Excerpted records:
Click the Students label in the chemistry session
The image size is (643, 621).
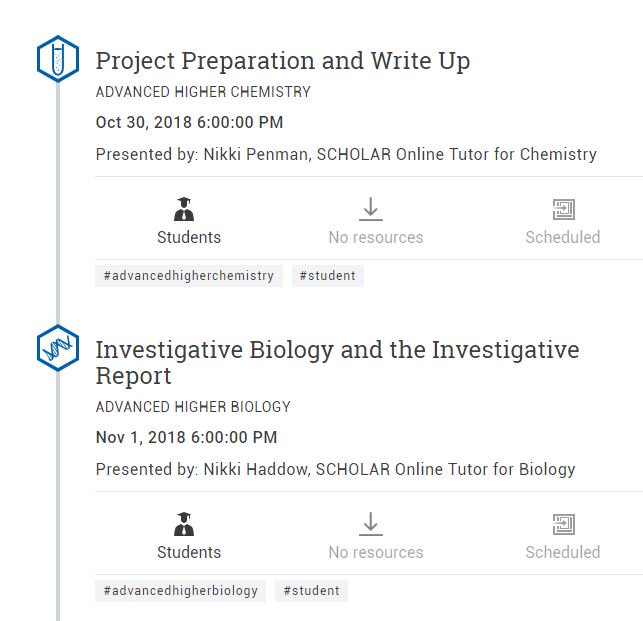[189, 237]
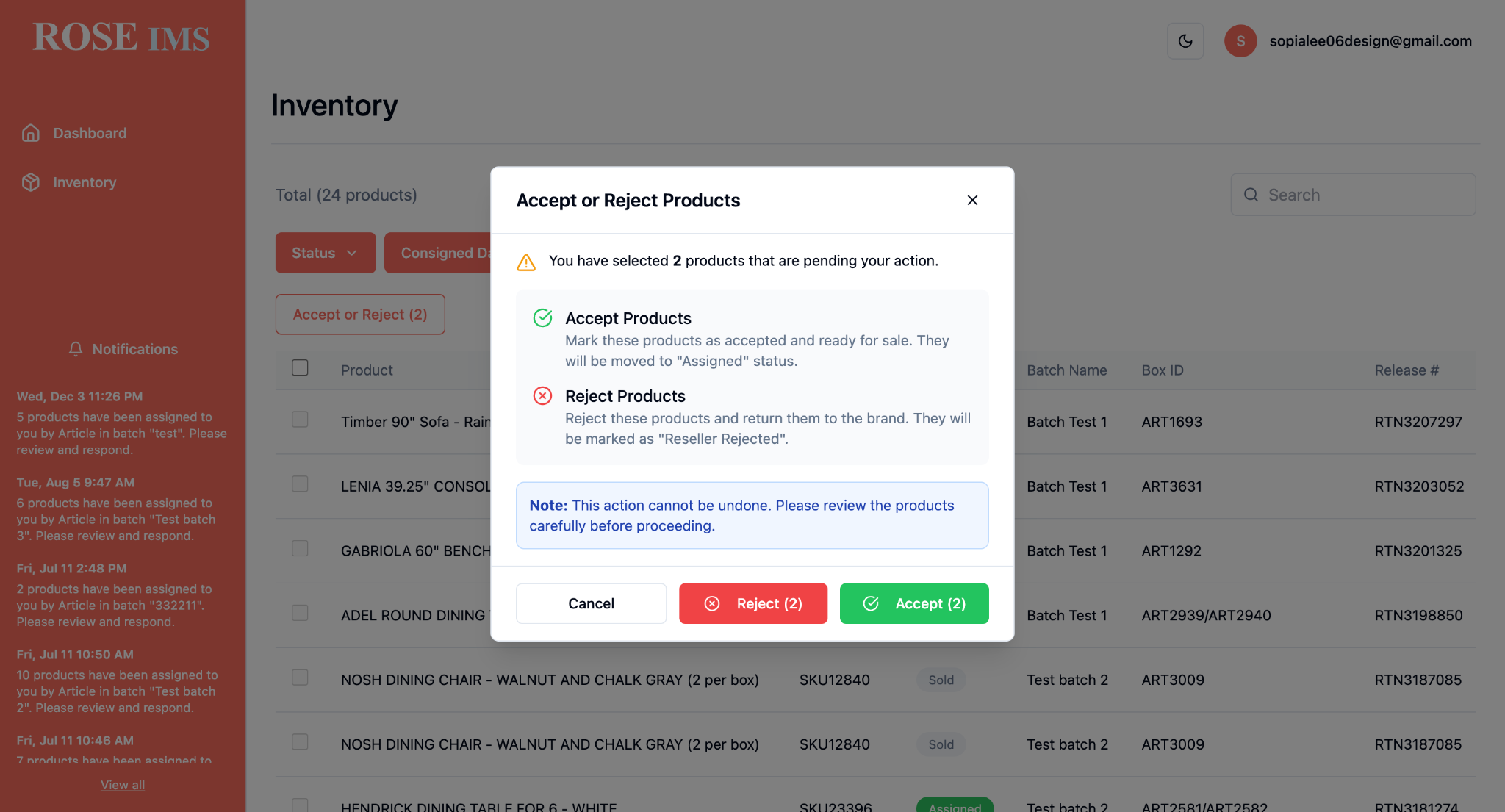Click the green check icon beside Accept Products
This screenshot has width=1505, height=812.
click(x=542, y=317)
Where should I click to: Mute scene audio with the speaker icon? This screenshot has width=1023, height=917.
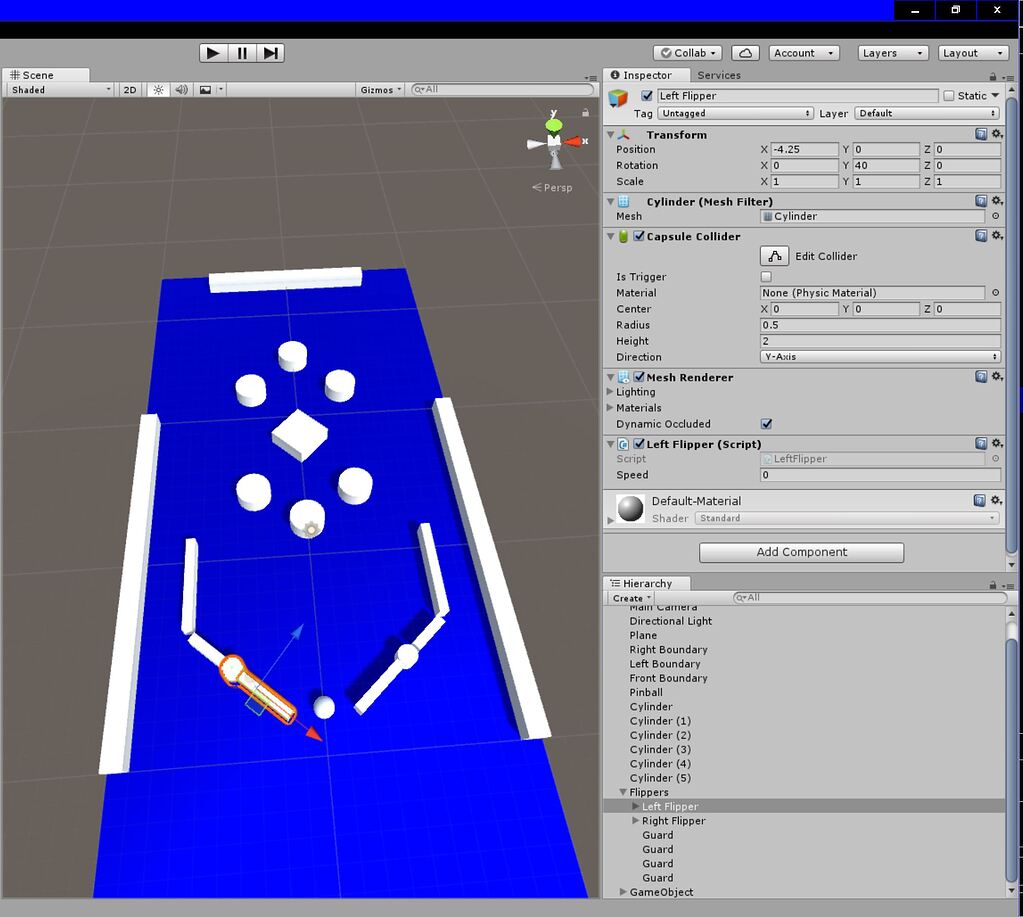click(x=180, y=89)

Required task: Count the lines of the records above that contain the string "screenshot", treating uppercase and lowercase letters as different. Give only the number.

Solution to the exercise: 2